## Tekstfragment
((
Dynamische pagina's volgen met Google Analytics 4

Link gekopieerd naar het klembord.
Analytics GTM
Laatst bijgewerkt:
26 september 2022
Leestijd:
5 minuten

Inhoud

Sommige websites maken gebruik van dynamische pagina’s waarbij niet de hele pagina ververst wordt maar alleen delen van de pagina. Het zorgt ervoor dat een webpagina sneller wordt geladen maar het maakt het moeilijker voor Google om deze pagina’s te volgen.

Een URL fragment is een stukje tekst achter de hastag (#) in de URL. Ze worden bijvoorbeeld gebruikt als “anchor links” waarmee je naar een bepaalde sectie op de pagina kunt scrollen.

Daarnaast worden ze gebruikt in dynamische website of zogenaamde SPA’s (Single Page Apps), door alleen delen van een website te verversen en niet de hele pagina zorgt het voor een snellere laadtijd en uiteindelijk een betere gebruikerservaring.

Google Analytics volgt het adres van een pagina, of het pad naar de pagina maar de tekst achter de hashtag wordt niet gevolgd. Als we kijken naar het voorbeeld uit onze trechterverkenning krijgen we het volgende;

Wat wij zien in de adresbalk:

https://huisjes-terschelling.nl/boeken/#verblijf

Wat Google Analytics ziet:

https://huisjes-terschelling.nl/boeken/

Het is dus niet mogelijk om gebruikers te volgen in de verschillende stappen van boekingproces, of in ieder geval, niet zonder enkele trucjes toe te passen.
))
## Opgaven
1 - Bewerk het deel van het tekstfragment dat begint bij de woorden met "Link gekopieerd naar" en eindigt met "pagina’s te volgen.": zet "site" in plaats van "webpagina" en geef het resultaat weer.
2 - Welk deel van een URL wordt volgens het tekstfragment niet gevolgd door Google Analytics?
3 - Kloppen deze uitspraken volgens het tekstfragment? (a) Bij dynamische pagina's worden alleen delen van de pagina ververst. (b) Google Analytics volgt ook de tekst achter de hashtag. (c) De leestijd bedraagt tien minuten.
De gegevens staan helemaal los van het tekstfragment.

## Vastgelegde gegevens
((
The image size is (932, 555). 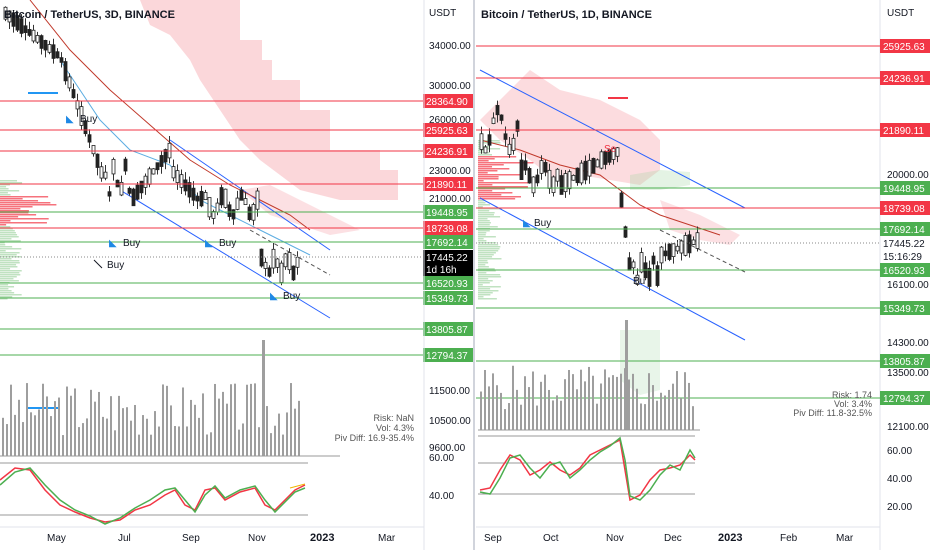 I want to click on price-badge-label: 17692.14, so click(x=447, y=244).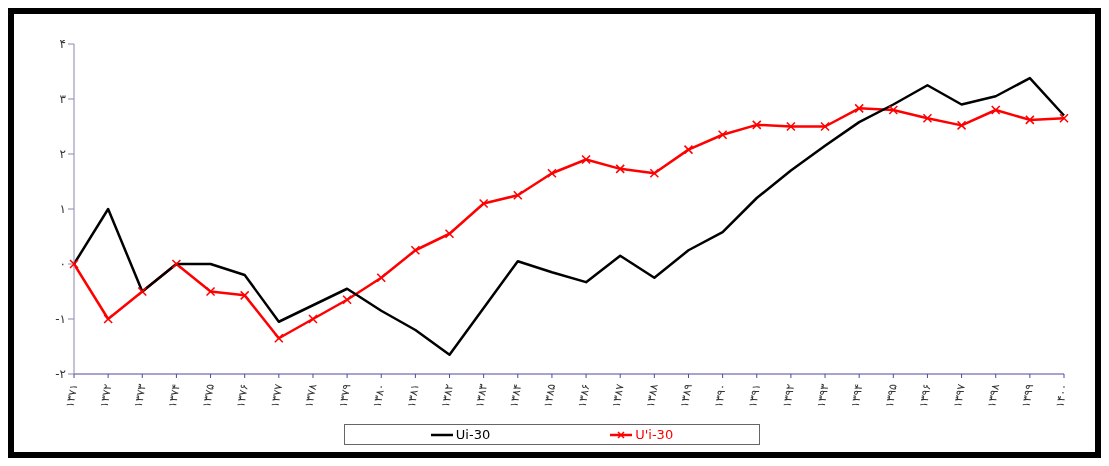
))
## Antwoorden
1 -
Link gekopieerd naar het klembord.
Analytics GTM
Laatst bijgewerkt:
26 september 2022
Leestijd:
5 minuten

Inhoud

Sommige websites maken gebruik van dynamische pagina’s waarbij niet de hele pagina ververst wordt maar alleen delen van de pagina. Het zorgt ervoor dat een site sneller wordt geladen maar het maakt het moeilijker voor Google om deze pagina’s te volgen.

2 - De tekst achter de hashtag.

3 -
(a) Ja: "waarbij niet de hele pagina ververst wordt maar alleen delen van de pagina"
(b) Nee: "maar de tekst achter de hashtag wordt niet gevolgd"
(c) Nee: "5 minuten"